A pH of about 1.30 means the solution is quite acidic. It can irritate skin, damage eyes, and react with some materials. In industrial and laboratory environments, phosphoric acid is used in metal treatment, fertilizer production, pH adjustment, and food processing. Even though it is a weak acid in the equilibrium sense, a 0.400 M solution is still chemically aggressive. Weak acid does not mean harmless. It simply means incomplete dissociation relative to a strong acid of the same analytical concentration.

The result also provides a useful teaching example about acid strength versus acid concentration. A concentrated weak acid can have a lower pH than a dilute strong acid. Conversely, a moderately concentrated weak acid may still have a higher pH than an equally concentrated strong acid. Chemistry calculations depend on both the concentration and the equilibrium constant, not just the identity of the acid.

When to use a buffer approach instead

If your problem contains both phosphoric acid and one of its conjugate bases, such as sodium dihydrogen phosphate or disodium hydrogen phosphate, then you are no longer solving a pure weak acid problem. In those cases, the Henderson-Hasselbalch equation or a complete buffer equilibrium treatment may be appropriate. For the exact phrase “calculate the pH of 0.400 M H3PO4,” though, the system is a pure acid solution, so the weak acid equilibrium approach is the correct path.
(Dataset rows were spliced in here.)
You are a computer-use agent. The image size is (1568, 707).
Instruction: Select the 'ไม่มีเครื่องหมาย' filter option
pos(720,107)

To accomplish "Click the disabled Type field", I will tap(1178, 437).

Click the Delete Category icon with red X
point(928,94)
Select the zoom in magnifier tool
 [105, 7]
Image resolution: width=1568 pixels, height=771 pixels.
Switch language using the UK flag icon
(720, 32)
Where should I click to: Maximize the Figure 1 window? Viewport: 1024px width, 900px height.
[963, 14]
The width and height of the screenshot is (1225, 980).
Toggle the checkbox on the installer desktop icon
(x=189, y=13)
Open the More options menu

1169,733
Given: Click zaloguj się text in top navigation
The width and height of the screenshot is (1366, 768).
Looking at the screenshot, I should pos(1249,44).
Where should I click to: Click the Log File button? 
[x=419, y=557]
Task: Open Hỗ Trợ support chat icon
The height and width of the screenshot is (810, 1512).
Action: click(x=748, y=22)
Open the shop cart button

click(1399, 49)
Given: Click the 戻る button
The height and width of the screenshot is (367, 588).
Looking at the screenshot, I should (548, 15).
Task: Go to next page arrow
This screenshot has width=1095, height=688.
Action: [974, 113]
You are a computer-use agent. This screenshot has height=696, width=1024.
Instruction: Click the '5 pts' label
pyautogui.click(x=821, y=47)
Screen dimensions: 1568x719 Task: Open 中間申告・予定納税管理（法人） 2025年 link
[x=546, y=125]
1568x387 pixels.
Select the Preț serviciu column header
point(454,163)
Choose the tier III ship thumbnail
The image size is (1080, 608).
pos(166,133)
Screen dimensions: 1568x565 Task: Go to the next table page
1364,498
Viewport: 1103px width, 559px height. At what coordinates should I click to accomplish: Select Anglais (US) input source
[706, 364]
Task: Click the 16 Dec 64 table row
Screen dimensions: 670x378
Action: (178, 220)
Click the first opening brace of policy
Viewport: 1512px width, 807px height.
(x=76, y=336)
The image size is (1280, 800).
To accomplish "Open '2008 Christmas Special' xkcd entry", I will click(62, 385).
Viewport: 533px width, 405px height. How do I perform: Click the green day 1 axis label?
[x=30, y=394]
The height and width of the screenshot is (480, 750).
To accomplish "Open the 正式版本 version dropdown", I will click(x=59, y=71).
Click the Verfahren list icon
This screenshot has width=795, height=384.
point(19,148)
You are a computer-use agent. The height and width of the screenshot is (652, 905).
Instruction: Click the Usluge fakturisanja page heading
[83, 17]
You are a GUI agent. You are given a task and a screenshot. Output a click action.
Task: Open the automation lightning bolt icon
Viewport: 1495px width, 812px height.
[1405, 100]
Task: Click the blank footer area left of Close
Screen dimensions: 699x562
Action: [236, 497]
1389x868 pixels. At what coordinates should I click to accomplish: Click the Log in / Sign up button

Authoritative references for acid equilibrium and pH

If you want to verify the chemistry or review acid-base theory in more depth, the following educational and government sources are excellent starting points:

Final answer

For a solution of 0.400 M H3PO4 at 25 degrees Celsius, the equilibrium pH is approximately 1.30. A quick estimate using only the first dissociation gives nearly the same result, while a full polyprotic equilibrium calculation confirms it. If you are studying for chemistry exams, this example is a perfect reminder that phosphoric acid is weak, triprotic, and dominated by its first ionization when calculating pH in acidic solutions.